- GIVEN EXERCISE 1
In the free market post, what does the writer say drives a true free market?
- GIVEN EXERCISE 2
Return the part of the free market post that starts with the words containing "Monday, May 6, 2013" and ends with "their proper contexts.".

Monday, May 6, 2013

Defining Metafederalism: The Free Market

Often times during political discussion I see terms like "free market" and "capitalism" batted around in what seem, at least in my views, divorced from their proper contexts.

Therefore, I would like to look at such concepts as I define them, merely for the sake of clarity.

Let me begin by stating that a true Free Market's engine is competition. The thrill of victory and the ever-growing desire for power has fueled this competition since the beginning of time, and although not always well intentioned, self interest is a powerful resource.

The US Government's role should be to provide an environment that guarantees equal opportunity, within its prescribed powers, for the natural drive to compete and to thrive.

This view raises two points of contention I have with commonly held views by the left and right. I say that libertarianism has not a middle answer but a unique third solution to questions like:

1. What are the extent of government's prescribed powers to regulate the marketplace?

2. What is equal opportunity?

I am highly irked when the left attacks the "free market" using examples of some corporation's fraud or abuse. Crime is not capitalism.

The most basic libertarian idea is that people are free to exercise their liberties however they choose, as long as they do not infringe upon the rights and liberties of others. This principle is something upon which I feel most people agree  the practical application is where my disputes arise.

I hate be the one to tell you this, but liberty often times means letting others get away with pet peeves. I may think baggy pants are unfashionable, but I have no right to use force of law to tell other where their belt-line should lay.

But what happens is that unethical behavior (see: infringing on the rights of others) is used as a target for criticism, or worse defended as a necessary component, of capitalism. But fraud is not part of the free market, and prosecuting theft on any scale is well within the rights of the government.

What should be not be within the scope of the government's power?

Enforcing equal opportunity through subsidy and favoritism, or what is called corporatism, a term that has been brought back into use recently by figures like Ron Paul, et al.

- RECORD EXCERPTS
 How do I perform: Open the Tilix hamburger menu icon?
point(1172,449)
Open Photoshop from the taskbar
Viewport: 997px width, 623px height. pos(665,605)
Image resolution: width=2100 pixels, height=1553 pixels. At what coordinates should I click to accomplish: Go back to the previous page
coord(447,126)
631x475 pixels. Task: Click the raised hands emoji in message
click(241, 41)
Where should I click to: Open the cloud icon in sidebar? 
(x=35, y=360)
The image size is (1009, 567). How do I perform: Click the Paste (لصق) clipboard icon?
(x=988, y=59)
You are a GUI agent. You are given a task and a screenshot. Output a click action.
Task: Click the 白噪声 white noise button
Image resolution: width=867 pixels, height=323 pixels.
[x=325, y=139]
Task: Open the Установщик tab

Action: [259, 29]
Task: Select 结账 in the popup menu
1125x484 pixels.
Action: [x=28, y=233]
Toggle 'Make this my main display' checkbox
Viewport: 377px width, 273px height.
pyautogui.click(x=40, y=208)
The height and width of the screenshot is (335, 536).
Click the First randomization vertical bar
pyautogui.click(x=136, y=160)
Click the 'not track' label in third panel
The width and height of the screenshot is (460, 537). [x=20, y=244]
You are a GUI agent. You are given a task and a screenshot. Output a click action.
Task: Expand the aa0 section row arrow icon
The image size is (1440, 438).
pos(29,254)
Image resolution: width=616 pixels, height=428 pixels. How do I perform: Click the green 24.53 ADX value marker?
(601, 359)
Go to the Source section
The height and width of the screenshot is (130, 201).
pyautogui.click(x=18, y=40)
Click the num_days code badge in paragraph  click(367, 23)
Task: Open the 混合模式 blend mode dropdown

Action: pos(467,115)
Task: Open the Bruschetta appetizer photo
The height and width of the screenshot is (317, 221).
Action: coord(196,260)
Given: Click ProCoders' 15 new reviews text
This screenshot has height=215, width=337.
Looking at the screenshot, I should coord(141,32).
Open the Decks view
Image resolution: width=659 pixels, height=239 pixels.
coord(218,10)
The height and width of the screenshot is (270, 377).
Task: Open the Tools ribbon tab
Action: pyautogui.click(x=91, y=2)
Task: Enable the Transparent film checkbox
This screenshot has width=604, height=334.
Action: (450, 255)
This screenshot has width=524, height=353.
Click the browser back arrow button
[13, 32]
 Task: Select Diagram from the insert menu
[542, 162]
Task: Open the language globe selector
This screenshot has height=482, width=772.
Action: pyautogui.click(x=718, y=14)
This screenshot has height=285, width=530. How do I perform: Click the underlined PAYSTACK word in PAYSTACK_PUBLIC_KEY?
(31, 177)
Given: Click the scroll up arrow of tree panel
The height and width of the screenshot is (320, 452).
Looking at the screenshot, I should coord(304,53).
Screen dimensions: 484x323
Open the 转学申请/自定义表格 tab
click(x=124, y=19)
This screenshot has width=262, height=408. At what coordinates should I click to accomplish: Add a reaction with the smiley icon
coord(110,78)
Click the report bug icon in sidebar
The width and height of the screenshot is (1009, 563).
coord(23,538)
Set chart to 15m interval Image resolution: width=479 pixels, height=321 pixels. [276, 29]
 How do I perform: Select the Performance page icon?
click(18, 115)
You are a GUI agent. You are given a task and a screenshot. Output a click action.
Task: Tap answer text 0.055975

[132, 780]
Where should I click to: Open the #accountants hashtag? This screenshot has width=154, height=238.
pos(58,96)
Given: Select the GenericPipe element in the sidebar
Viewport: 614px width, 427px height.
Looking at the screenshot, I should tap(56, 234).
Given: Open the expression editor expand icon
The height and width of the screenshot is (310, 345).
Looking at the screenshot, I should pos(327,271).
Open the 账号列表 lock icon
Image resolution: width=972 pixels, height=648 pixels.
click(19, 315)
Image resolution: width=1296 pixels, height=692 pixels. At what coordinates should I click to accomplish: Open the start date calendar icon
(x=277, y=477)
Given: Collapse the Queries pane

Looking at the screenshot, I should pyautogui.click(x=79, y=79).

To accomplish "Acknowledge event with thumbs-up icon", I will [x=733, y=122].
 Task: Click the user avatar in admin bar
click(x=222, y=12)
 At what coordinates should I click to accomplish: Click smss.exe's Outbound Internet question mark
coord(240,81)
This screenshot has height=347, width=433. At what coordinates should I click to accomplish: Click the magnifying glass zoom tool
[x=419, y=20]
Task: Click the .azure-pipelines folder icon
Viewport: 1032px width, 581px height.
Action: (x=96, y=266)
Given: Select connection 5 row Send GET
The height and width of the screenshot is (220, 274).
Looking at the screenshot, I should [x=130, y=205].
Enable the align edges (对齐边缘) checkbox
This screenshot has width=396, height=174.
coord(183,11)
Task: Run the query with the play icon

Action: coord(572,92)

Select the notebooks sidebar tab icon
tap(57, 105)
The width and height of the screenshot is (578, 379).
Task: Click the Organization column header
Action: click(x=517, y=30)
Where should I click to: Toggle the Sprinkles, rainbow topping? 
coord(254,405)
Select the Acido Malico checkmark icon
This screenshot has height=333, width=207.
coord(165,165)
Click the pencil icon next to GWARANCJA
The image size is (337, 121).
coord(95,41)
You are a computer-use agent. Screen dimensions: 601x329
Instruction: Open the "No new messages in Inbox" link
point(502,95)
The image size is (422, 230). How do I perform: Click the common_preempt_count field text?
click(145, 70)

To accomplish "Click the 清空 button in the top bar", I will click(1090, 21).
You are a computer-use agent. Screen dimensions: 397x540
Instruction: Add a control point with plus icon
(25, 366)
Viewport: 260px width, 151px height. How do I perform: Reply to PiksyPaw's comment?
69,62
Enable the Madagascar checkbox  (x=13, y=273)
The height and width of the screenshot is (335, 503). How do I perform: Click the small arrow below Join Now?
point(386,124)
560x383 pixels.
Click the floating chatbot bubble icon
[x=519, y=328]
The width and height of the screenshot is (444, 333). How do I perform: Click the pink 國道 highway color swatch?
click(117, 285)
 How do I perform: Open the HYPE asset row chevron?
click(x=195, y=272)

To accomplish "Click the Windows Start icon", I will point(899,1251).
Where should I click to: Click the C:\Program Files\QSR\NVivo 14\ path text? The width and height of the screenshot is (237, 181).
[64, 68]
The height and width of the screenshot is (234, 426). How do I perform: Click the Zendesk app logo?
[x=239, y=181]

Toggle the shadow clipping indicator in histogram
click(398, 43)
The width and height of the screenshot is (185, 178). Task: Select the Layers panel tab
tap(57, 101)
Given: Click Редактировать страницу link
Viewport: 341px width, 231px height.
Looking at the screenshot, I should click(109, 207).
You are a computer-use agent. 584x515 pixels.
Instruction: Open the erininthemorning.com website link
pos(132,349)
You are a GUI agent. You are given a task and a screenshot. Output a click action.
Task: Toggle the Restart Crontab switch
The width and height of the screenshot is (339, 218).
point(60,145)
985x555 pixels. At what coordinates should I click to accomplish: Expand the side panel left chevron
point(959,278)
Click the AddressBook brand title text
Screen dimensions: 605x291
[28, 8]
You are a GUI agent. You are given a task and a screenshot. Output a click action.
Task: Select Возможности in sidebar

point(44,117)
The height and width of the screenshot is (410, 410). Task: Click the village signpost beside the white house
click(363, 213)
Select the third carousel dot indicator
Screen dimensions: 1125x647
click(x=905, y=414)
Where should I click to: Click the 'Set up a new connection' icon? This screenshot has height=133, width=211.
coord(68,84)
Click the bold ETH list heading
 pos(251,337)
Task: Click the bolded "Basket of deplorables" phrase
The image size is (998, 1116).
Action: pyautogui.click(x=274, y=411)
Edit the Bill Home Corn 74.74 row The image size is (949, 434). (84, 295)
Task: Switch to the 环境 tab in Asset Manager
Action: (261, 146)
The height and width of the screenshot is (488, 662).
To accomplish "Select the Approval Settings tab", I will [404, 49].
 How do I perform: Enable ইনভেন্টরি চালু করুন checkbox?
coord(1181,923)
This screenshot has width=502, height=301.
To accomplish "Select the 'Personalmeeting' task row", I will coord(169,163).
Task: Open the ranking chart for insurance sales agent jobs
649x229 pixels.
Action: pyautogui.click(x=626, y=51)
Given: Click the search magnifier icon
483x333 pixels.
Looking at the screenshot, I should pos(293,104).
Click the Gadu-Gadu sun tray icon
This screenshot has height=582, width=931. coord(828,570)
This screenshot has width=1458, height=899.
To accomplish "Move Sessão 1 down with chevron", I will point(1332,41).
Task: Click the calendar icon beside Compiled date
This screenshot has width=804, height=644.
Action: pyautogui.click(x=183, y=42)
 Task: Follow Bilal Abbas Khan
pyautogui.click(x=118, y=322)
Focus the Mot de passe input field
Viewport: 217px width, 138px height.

- EXPECTED ANSWER 1
Competition.

- EXPECTED ANSWER 2
Monday, May 6, 2013

Defining Metafederalism: The Free Market

Often times during political discussion I see terms like "free market" and "capitalism" batted around in what seem, at least in my views, divorced from their proper contexts.